Physics, asked by Raffeq, 1 year ago

a story based on great poet

Answers

Answered by rockyak4745
1
The Listeners
by Walter De La Mare

'Is there anybody there?' said the Traveller,
Knocking on the moonlit door;
And his horse in the silence champed the grasses
Of the forest's ferny floor:
And a bird flew up out of the turret,
Above the Traveller's head
And he smote upon the door again a second time;
'Is there anybody there?' he said.
But no one descended to the Traveller;
No head from the leaf-fringed sill
Leaned over and looked into his grey eyes,
Where he stood perplexed and still.
But only a host of phantom listeners
That dwelt in the lone house then
Stood listening in the quiet of the moonlight
To that voice from the world of men:
Stood thronging the faint moonbeams on the dark stair,
That goes down to the empty hall,
Hearkening in an air stirred and shaken
By the lonely Traveller's call.
And he felt in his heart their strangeness,
Their stillness answering his cry,
While his horse moved, cropping the dark turf,
'Neath the starred and leafy sky;
For he suddenly smote on the door, even
Louder, and lifted his head:—
'Tell them I came, and no one answered,
That I kept my word,' he said.
Never the least stir made the listeners,
Though every word he spake
Fell echoing through the shadowiness of the still house
From the one man left awake:
Ay, they heard his foot upon the stirrup,
And the sound of iron on stone,
And how the silence surged softly backward,
When the plunging hoofs were gone.
Answered by susiladevi2006
1

William Wordsworth (1770-1850), British poet, credited with ushering in the English Romantic Movement with the publication of Lyrical Ballads(1798) in collaboration with Samuel Taylor Coleridge.

William Wordsworth was born on 7 April 1770 in Cockermouth, Cumberland, in the Lake District. His father was John Wordsworth, Sir James Lowther's attorney. The magnificent landscape deeply affected Wordsworth's imagination and gave him a love of nature. He lost his mother when he was eight and five years later his father. The domestic problems separated Wordsworth from his beloved and neurotic sister Dorothy, who was a very important person in his life.

With the help of his two uncles, Wordsworth entered a local school and continued his studies at Cambridge University. Wordsworth made his debut as a writer in 1787, when he published a sonnet in The European Magazine . In that same year he entered St.

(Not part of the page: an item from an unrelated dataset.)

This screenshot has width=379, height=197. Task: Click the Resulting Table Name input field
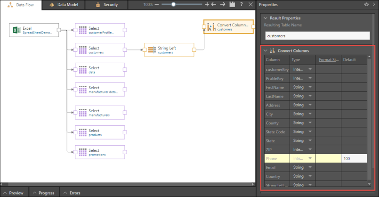pos(315,35)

John's College, Cambridge, from where he took his B.A. in 1791.

During a summer vacation in 1790 Wordsworth went on a walking tour through revolutionary France and also traveled in Switzerland. On his second journey in France, Wordsworth had an affair with a French girl, Annette Vallon, a daughter of a barber-surgeon, by whom he had a illegitimate daughter Anne Caroline. The affair was basis of the poem "Vaudracour and Julia", but otherwise Wordsworth did his best to hide the affair from posterity.

In 1795 he met Coleridge. Wordsworth's financial situation became better in 1795 when he received a legacy and was able to settle at Racedown, Dorset, with his sister Dorothy.  

Encouraged by Coleridge and stimulated by the close contact with nature, Wordsworth composed his first masterwork, Lyrical Ballads, which opened with Coleridge's "Ancient Mariner." About 1798 he started to write a large and philosophical autobiographical poem, completed in 1805, and published posthumously in 1850 under the title The Prelude.

Wordsworth spent the winter of 1798-99 with his sister and Coleridge in Germany, where he wrote several poems, including the enigmatic 'Lucy' poems. After return he moved Dove Cottage, Grasmere, and in 1802 married Mary Hutchinson. They cared for Wordsworth's sister Dorothy for the last 20 years of her life.

Wordsworth's second verse collection, Poems, In Two Volumes, appeared in 1807. Wordsworth's central works were produced between 1797 and 1808. His poems written during middle and late years have not gained similar critical approval. Wordsworth's Grasmere period ended in 1813. He was appointed official distributor of stamps for Westmoreland. He moved to Rydal Mount, Ambleside, where he spent the rest of his life. In later life Wordsworth abandoned his radical ideas and became a patriotic, conservative public man.

In 1843 he succeeded Robert Southey (1774-1843) as England's poet laureate. Wordsworth died on April 23, 1850.